The poor conviction rates also substantiate the role of procedures in serving more as instruments of harassment than proving the effectiveness of law. Delhi Police, for instance, has a conviction rate of 11 per cent. Prosecutions for FERA violation, which account for most of the economic crimes, lead to only 2 per cent convictions. And Mumbai commissioners admit to only 118 convicted so far under COFEPOSA, a draconian piece of legislation passed 23 years ago. What’s worse, says Padmanabhan, is that unlike other countries, India doesn’t have the practice of pre-trial consultations and conferences which can help fast settlement and weed out many cases before they reach court. The entire procedure is done in court, thereby stretching litigation time.
The time has come for the politician to propose and the bureaucrat to follow, says Amit Mitra. Unfortunately, the present political state doesn’t quite ensure that. The new-found judicial activism needs strong support from individual lobbies and the media to be sustained. Take the electoral reforms bills, which started their journey towards Parliament in 1972, but are yet to metamorphose into an Act. The last Lok Sabha didn’t manage to pass any bill since 1995; the new one has not yet transacted any legal business.
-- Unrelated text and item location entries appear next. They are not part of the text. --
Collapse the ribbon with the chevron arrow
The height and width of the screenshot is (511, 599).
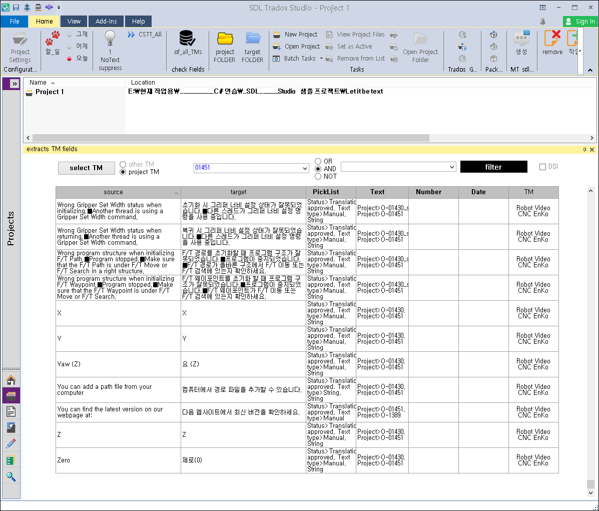[591, 70]
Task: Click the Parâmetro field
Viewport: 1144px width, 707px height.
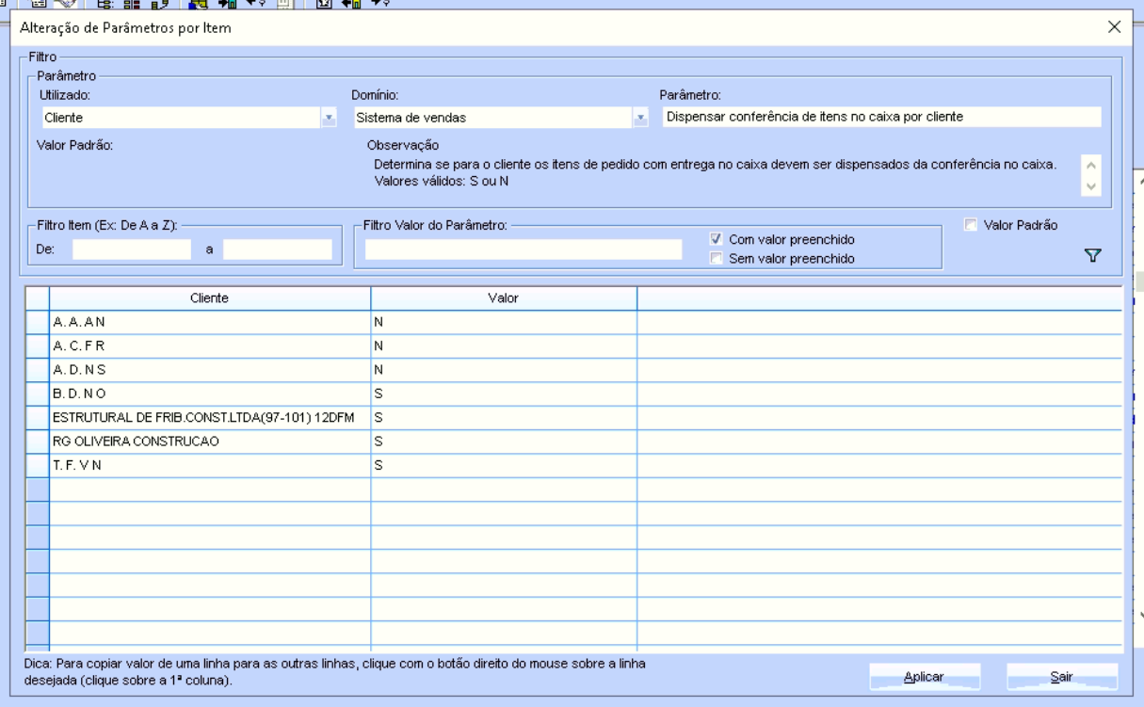Action: (x=880, y=117)
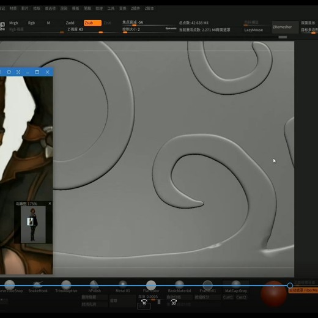Toggle the Zsub mode button

click(92, 23)
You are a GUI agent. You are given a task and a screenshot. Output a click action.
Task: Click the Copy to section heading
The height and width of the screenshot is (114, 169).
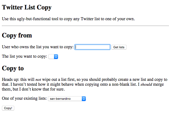(x=13, y=68)
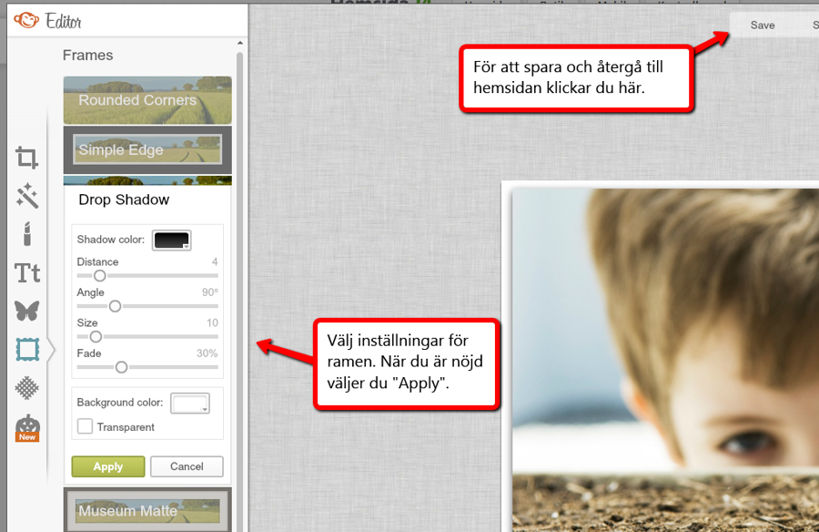Open the Background color dropdown
Viewport: 819px width, 532px height.
tap(190, 403)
A CII taskforce on judicial reforms has submitted its report to the Government. Debroy’s Project Large has in the last three years submitted 23 reports on reforms in FERA, consumer protection, environment, labour laws, etc, to the Finance Ministry. And that’s where things got stuck. Sans a proper lawmaking body, individual law-making initiatives by members of Parliament remain the rather slender ray of hope against centuries of dust. But who’ll bill the cat?